ASSIGNED TASK:
Apart from the images, every record here needs to be copied exactly.

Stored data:
--- START ---

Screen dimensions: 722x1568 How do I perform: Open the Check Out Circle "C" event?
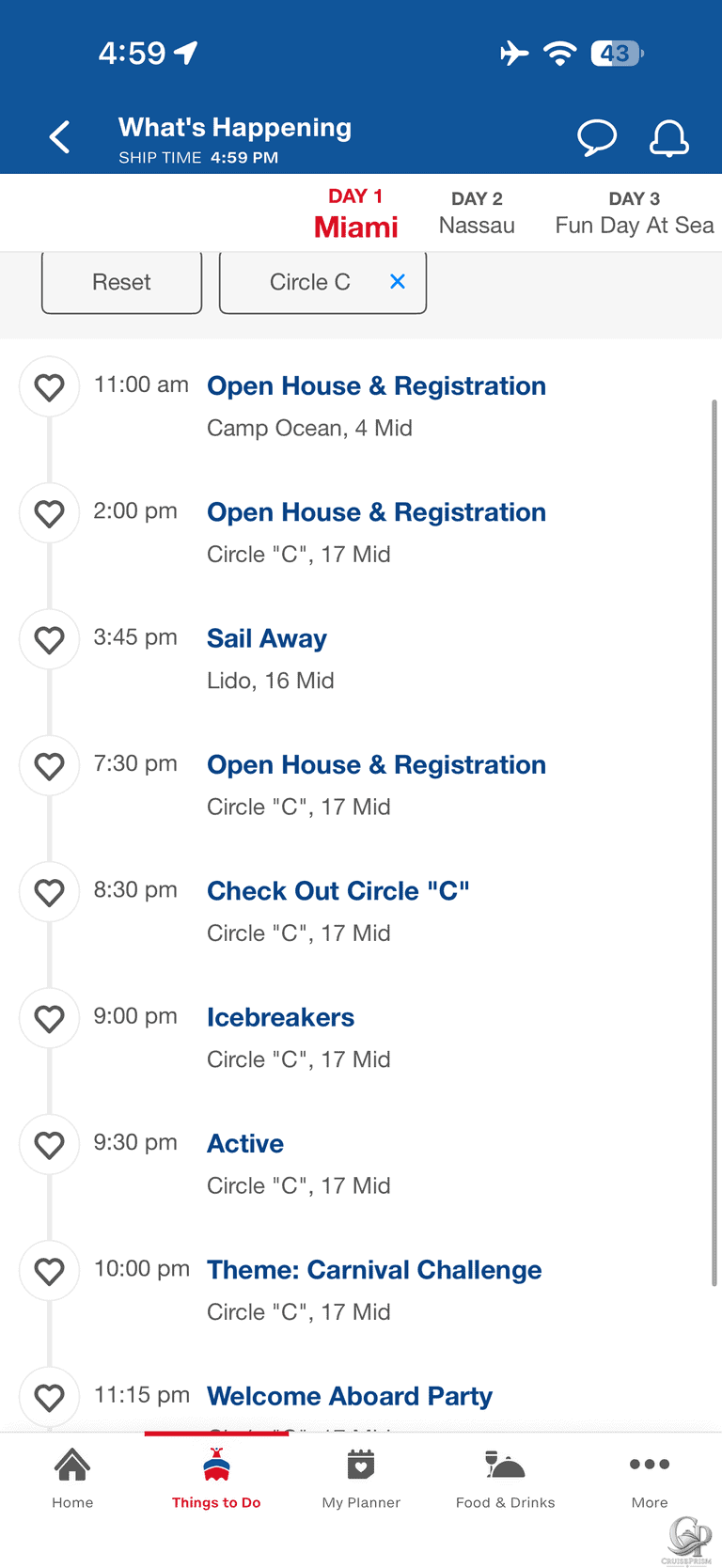(338, 891)
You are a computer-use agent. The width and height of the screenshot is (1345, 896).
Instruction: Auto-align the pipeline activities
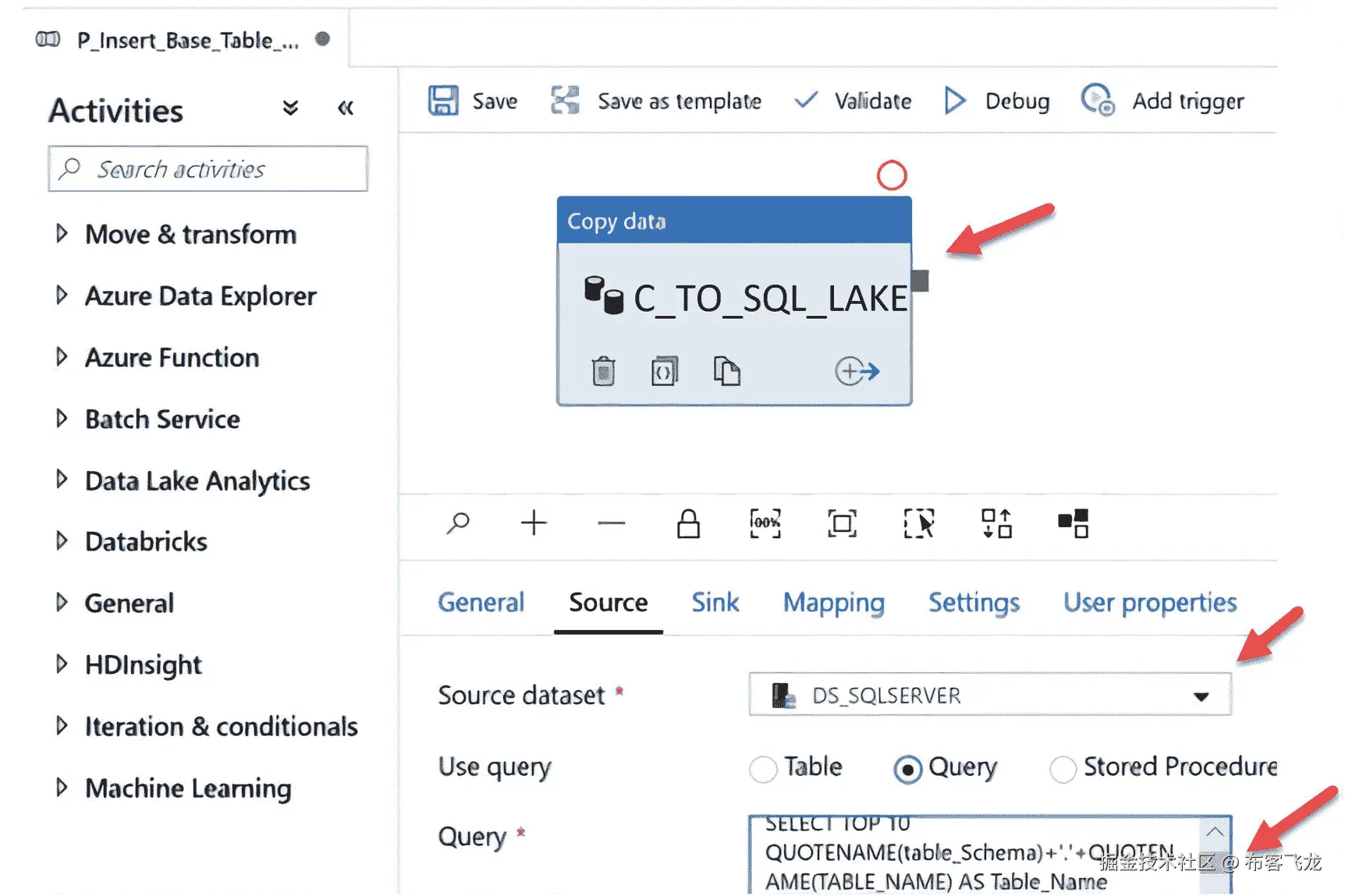[996, 523]
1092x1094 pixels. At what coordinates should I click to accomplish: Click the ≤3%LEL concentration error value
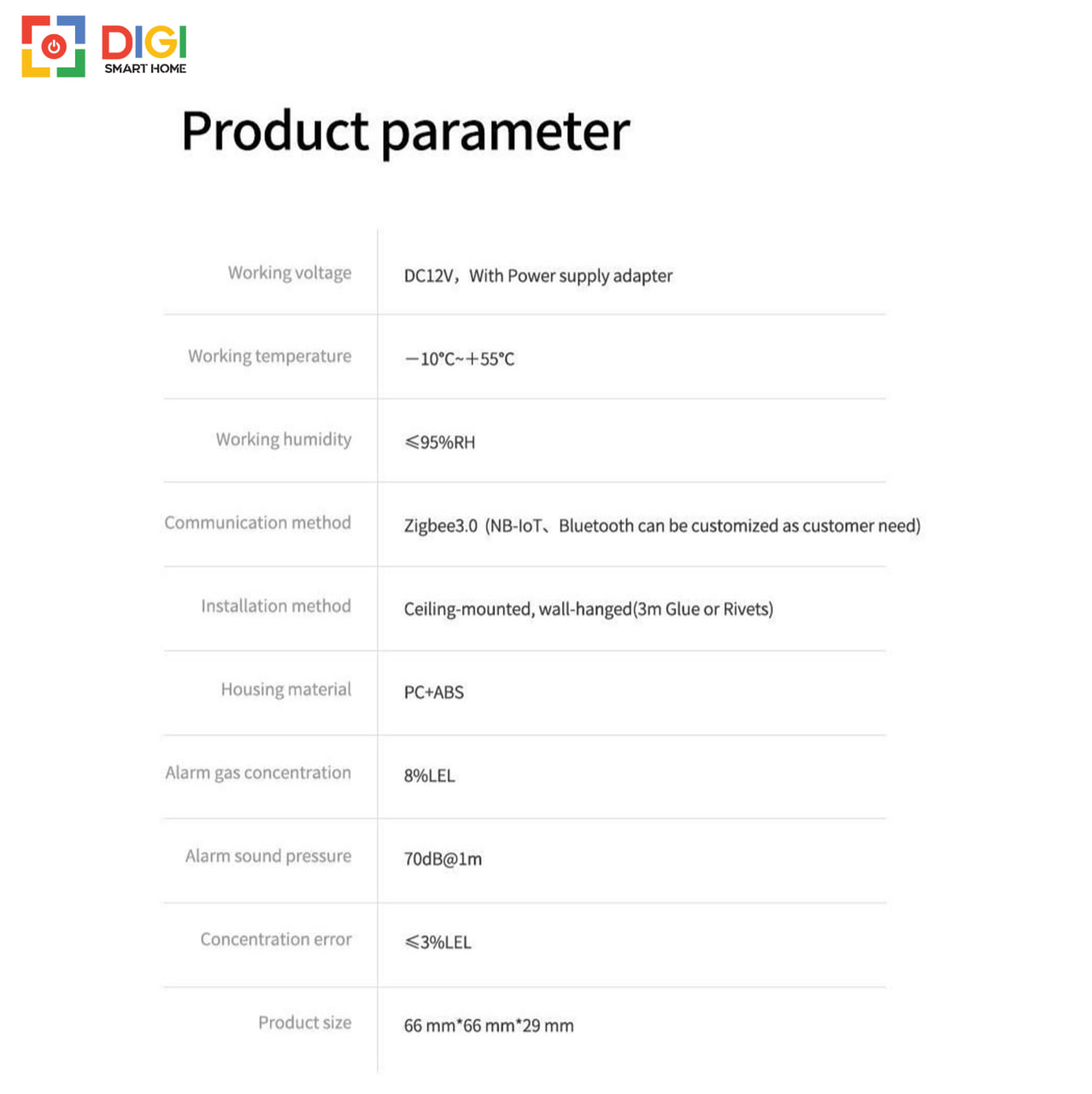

--- END ---

SOLUTION FOR THIS EXERCISE:
Screen dimensions: 722x1568 How do I perform: Open the Check Out Circle "C" event?
(338, 891)
You are a computer-use agent. The width and height of the screenshot is (1345, 896).
Instruction: Auto-align the pipeline activities
[996, 523]
1092x1094 pixels. At what coordinates should I click to accomplish: Click the ≤3%LEL concentration error value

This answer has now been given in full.